### Données fournies
::::::::::

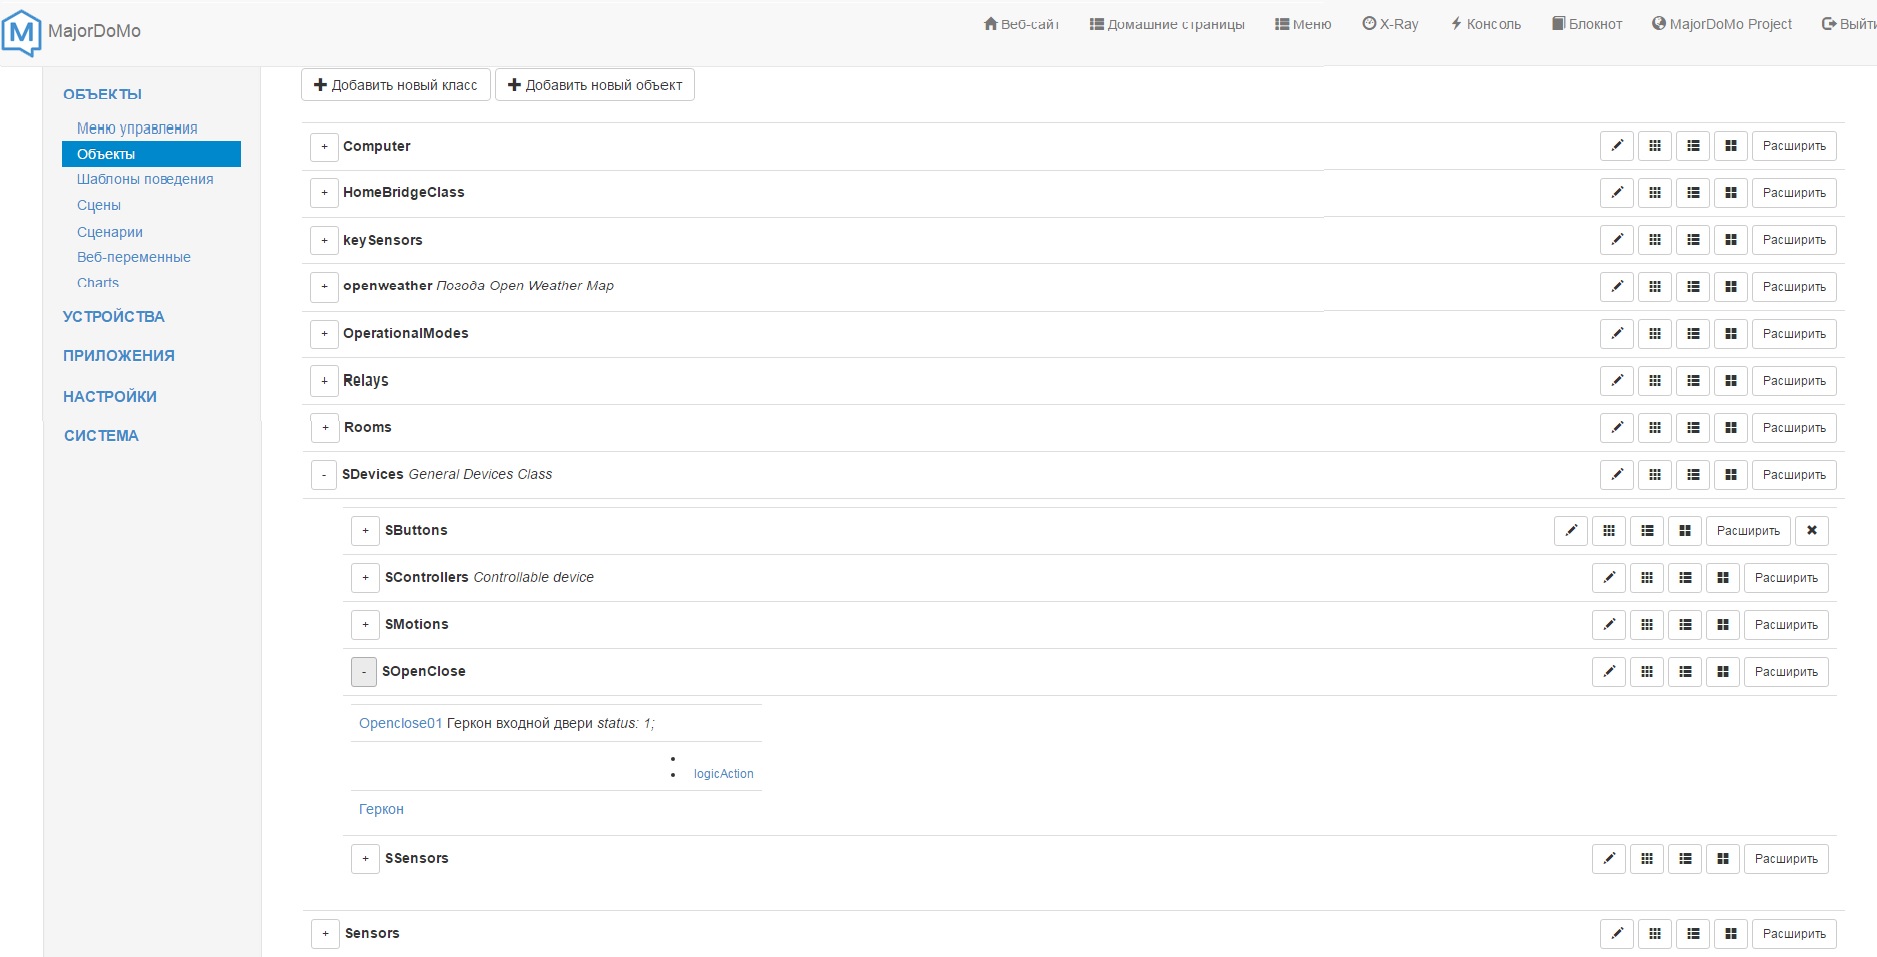This screenshot has height=957, width=1877.
Task: Select Сценарии in the sidebar
Action: click(110, 232)
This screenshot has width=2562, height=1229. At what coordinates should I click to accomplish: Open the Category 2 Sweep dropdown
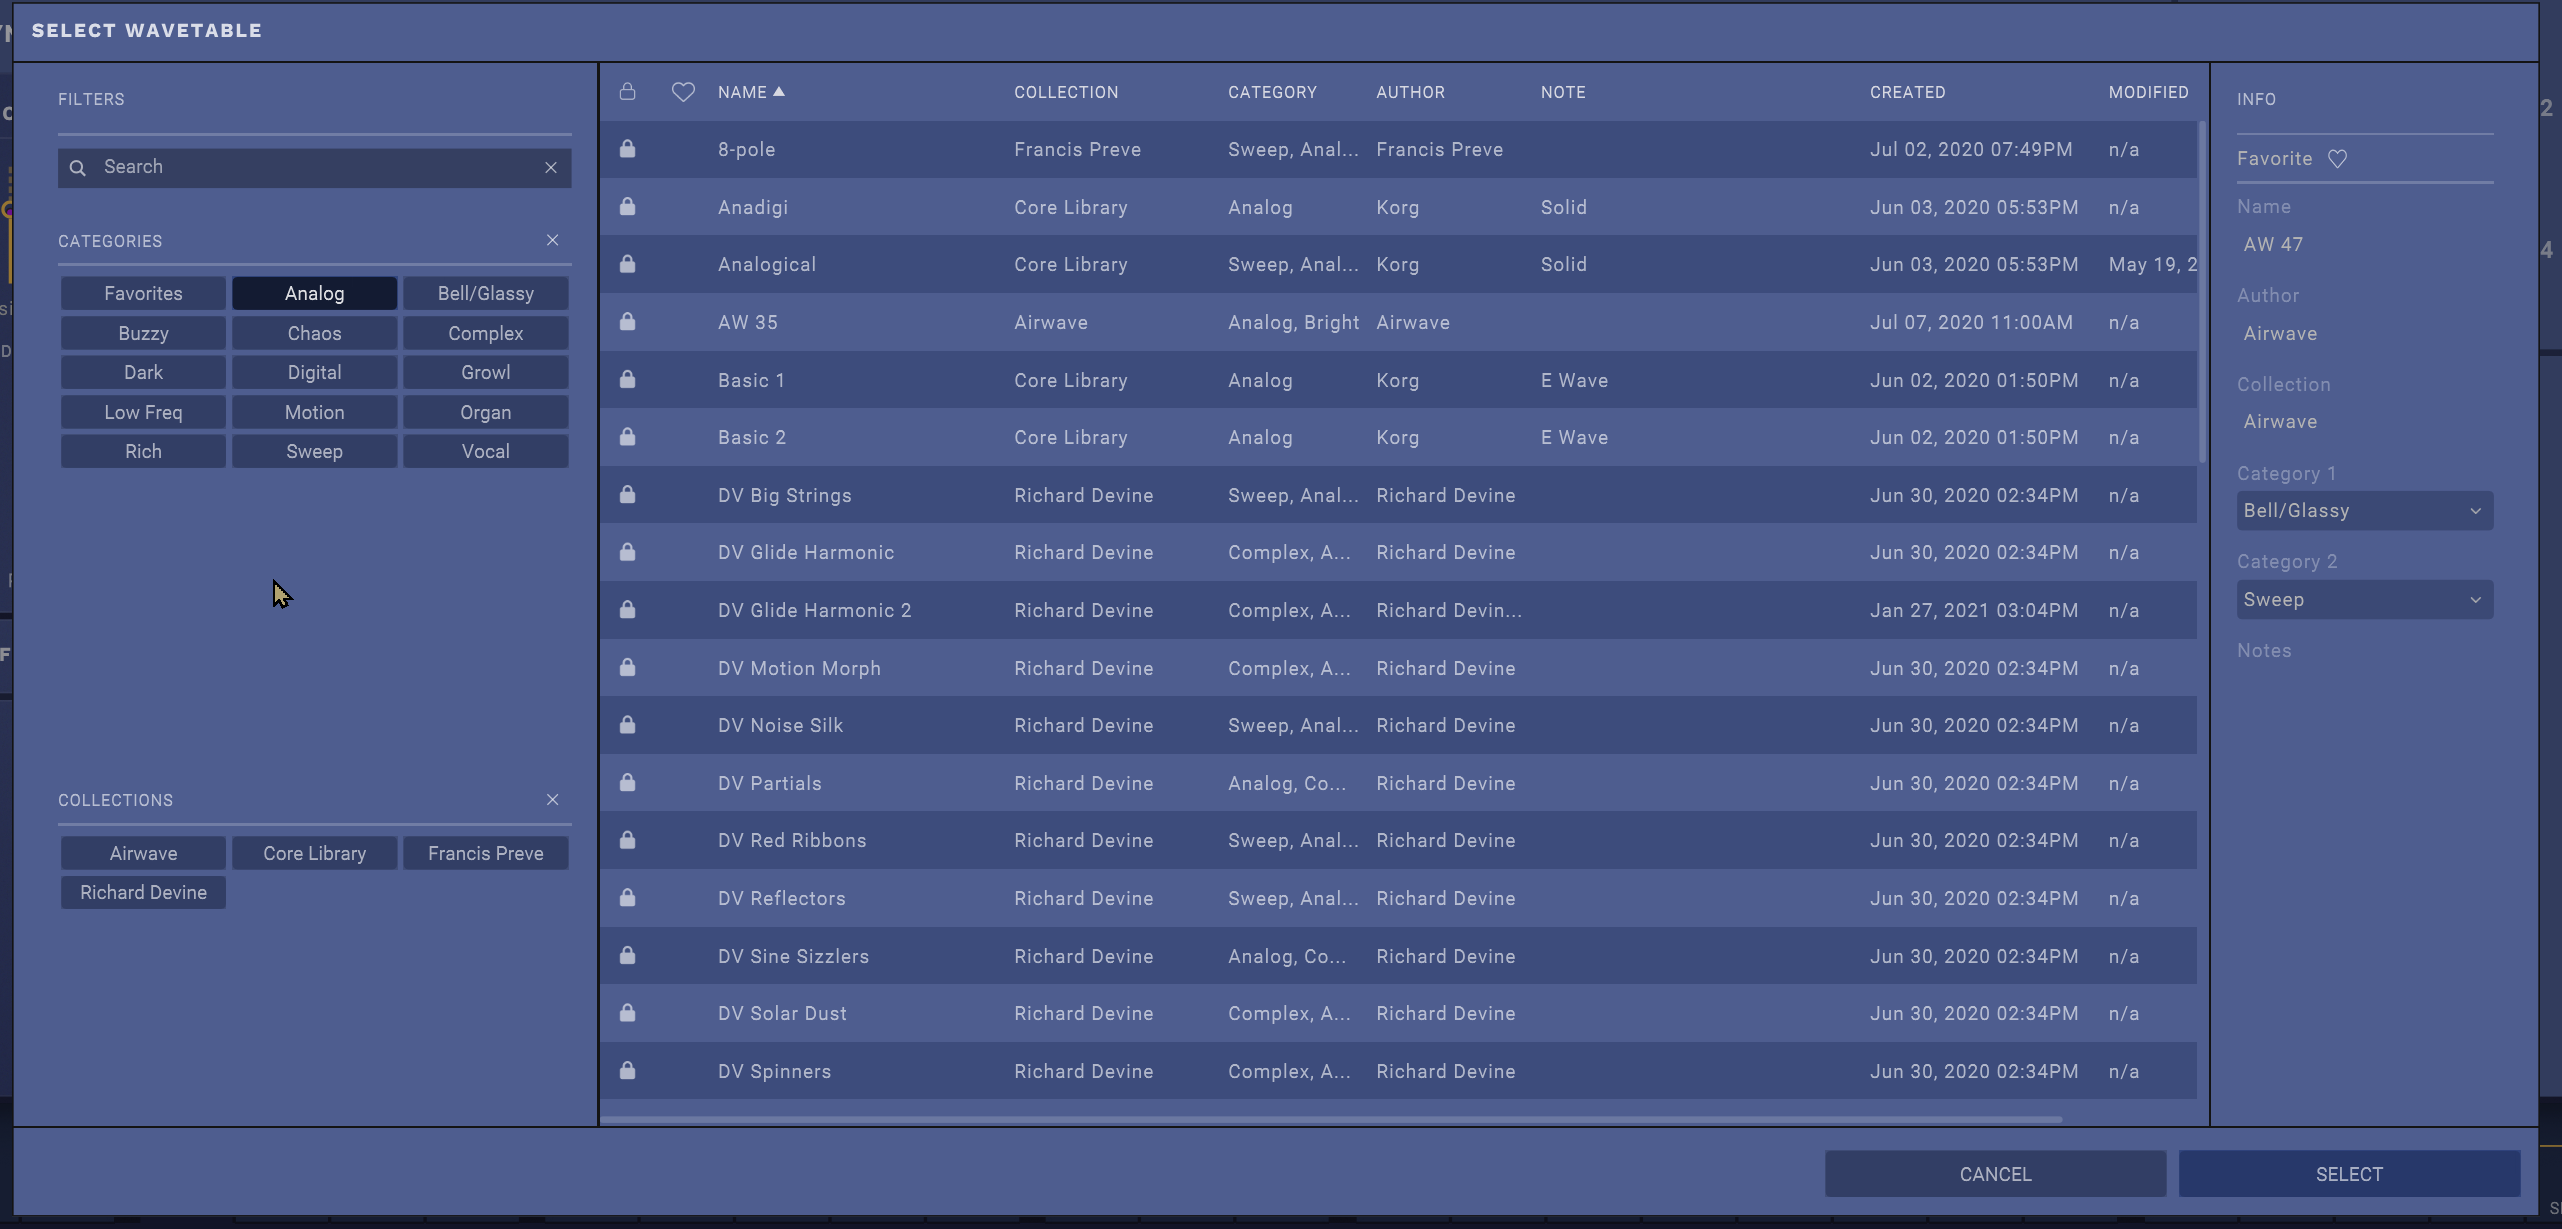[2364, 600]
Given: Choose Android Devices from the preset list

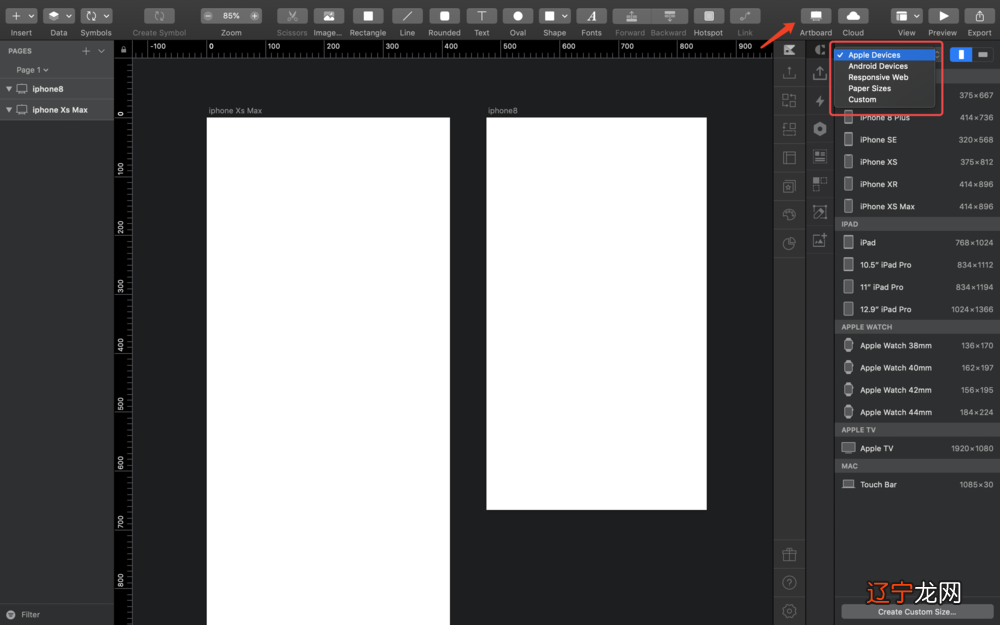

::::::::::

Recopiez mot pour mot l'ensemble des enregistrements ci-dessus, sans y inclure les images.

This screenshot has height=957, width=1877.
Task: Select Сценарии in the sidebar
Action: click(110, 232)
This screenshot has width=2562, height=1229. At what coordinates should I click to accomplish: Open the Category 2 Sweep dropdown
[2364, 600]
Given: Choose Android Devices from the preset list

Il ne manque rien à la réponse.